Александр Степанович Грин
Ерошка
I
Ерошка ходил всегда в длинной рубахе без пояса и считался мужиком слабоумным, лядащим. Вихры рыжих волос, смешно торчавших из-под маленького, приплюснутого картуза, придавали его одутловатому, веснушчатому лицу выражение постоянного беспокойства и нетерпения. Глаза у него были голубые, загнанные, а бородка белесоватая и остроконечная.
Впрочем, особенно его не трогали и, если когда дразнили - то так, мимоходом, скорее по привычке, без того особенного, злобного упорства, каким отличается русский человек. Даже прозвище Ерошки было "блажной", а не "чудной". Ерошка не задумывался. Капризы его были не сложны и заключались, с одной стороны, в какой-то необыкновенно длинной и хитрой дудке, сделанной им самим; с другой - в любви к скандалам и происшествиям. Удивительно, что сам он был нрава смирного, но страшно любил смотреть всякую драку, буйство, даже грызню собак. О драках он мог говорить долго и обстоятельно, размахивая руками и захлебываясь от восторга.
- Ка-эк двинет! Ка-эк двинет, братец ты мой! - говорил он, прищелкивая языком. - Зуб выхлеснул, - добавлял он, помолчав. - Скулу всю разворотил!
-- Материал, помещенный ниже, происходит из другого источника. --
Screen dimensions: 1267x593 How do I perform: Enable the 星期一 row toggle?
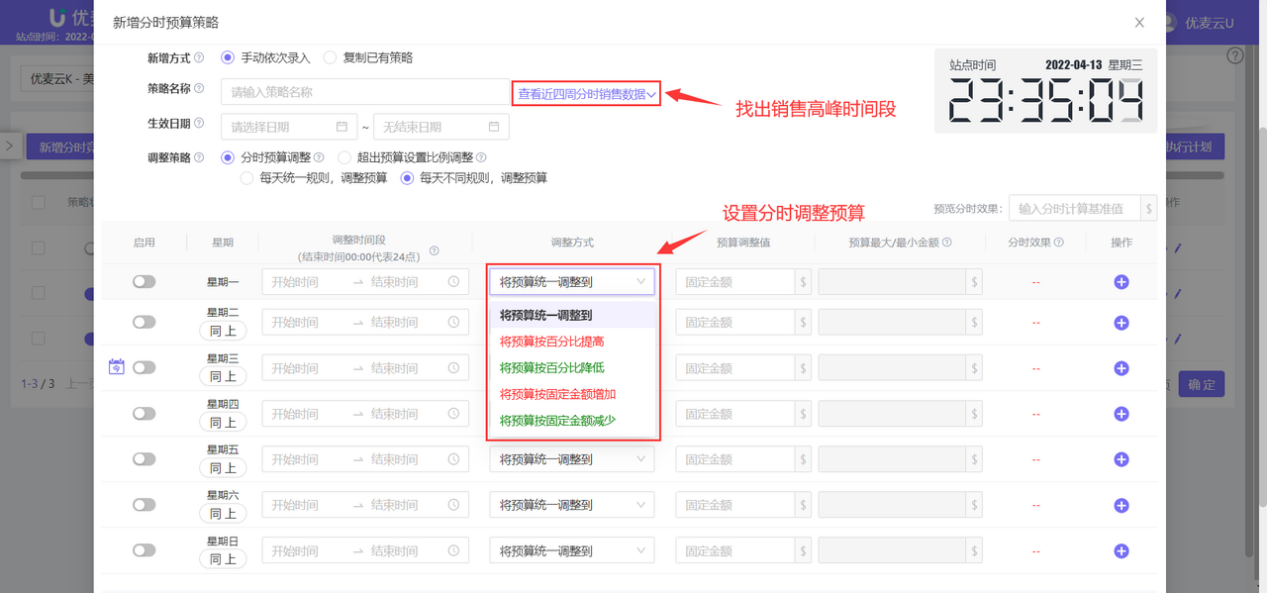[x=143, y=281]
Разговор переходил на другое; о драке уже забывалось, но вдруг Ерошка вставлял, снова и неожиданно:
- Себе лоб раскровянил!
На дудке он играл больше весной, забравшись куда-нибудь в огород, между кучей сухого навоза и кустом репейника. Сидел на корточках, свистел заунывно и нескладно, часто останавливаясь и прислушиваясь к тихим вечерним отголоскам, полным мирной грусти и жалобы. Бежали мальчишки, покрикивая:
- Ерошка-дергач!
Он, вероятно, не слыхал их. Случалось, что какой-нибудь, особенно назойливый парень, перегнувшись через изгородь и ухарски заломив шапку, начинал подвывать пьяным голосом, но и тогда Ерошка ограничивался одним кратким замечанием:
- Будя забор подпирать! Брысь, нечистая!
II
Хозяйство у Ерошки было маленькое, нищенское. Но когда умерла жена, один сын ушел на заработки, а другой в солдаты, Ерошка не голодал и даже изредка пьянствовал. Жила с ним еще одна девочка, сирота; ей было тринадцать лет и звали ее Пашей.
Когда Ивана брали на службу, - Ерошка плакал, ставил свечи угодникам. Более всего он был огорчен тем, что не успел женить сына и теперь оставался без работников, что было тяжело, особенно летом. Со службы Иван писал часто и слезливо, просил денег, а однажды сообщил, что произведен в унтеры и имеет две нашивки. Это было написано его собственным, ужасным почерком на открытке, изображавшей какого-то великолепного гвардейца в ярком, цветном мундире, с красными погонами и белым околышем. У гвардейца были розовые, круглые щеки. Открытку эту Иван предупредительно заклеил в конверт и послал заказным, чтобы не затерялась.
Ерошка рассматривал картинку очень долго, улыбаясь и щурясь собственным, новым мыслям. В грязной, закопченной избе появилось яркое, маленькое пятно, полное какой-то бодрой радости, знак неизвестной жизни, связанной с городом и со всеми туманными представлениями Ерошки о службе, блеске и музыке.
Ерошка был чрезвычайно доволен. Он поднес картинку к окну, рассмотрел ее на свет и вдруг, неожиданно, прослезился, растерянно мигая покрасневшими веками. Потом схватил шапку и кинулся вон из избы, к кабатчику, постоянному чтецу деревенской корреспонденции. К вечеру гвардеец был рассмотрен всей деревней, одобрен и запачкан многочисленными прикосновениями.
Картинка разбудила в Ерошке новую страсть. Часами он выпытывал у мужиков, побывавших на службе, все тонкости обмундировки и строевой службы, которые неуклюжего парня делают ловким молодцом. Быть может, он носил в сердце мечту о новом сыне, прекрасном, как Иван-царевич, в лаковых сапогах, удачливом и навсегда освободившемся от забитой деревенской жизни, с ее непосильной работой и смертельной тоской.
Он вдруг точно что-то понял и, поняв, глубоко затаил в себе. Лицо его постепенно приняло оттенок кроткого достоинства и невинного хвастовства. В минуты же одиночества он крепко и тяжело стал задумываться над тем, как живут "там", откуда приходят письма с картинками.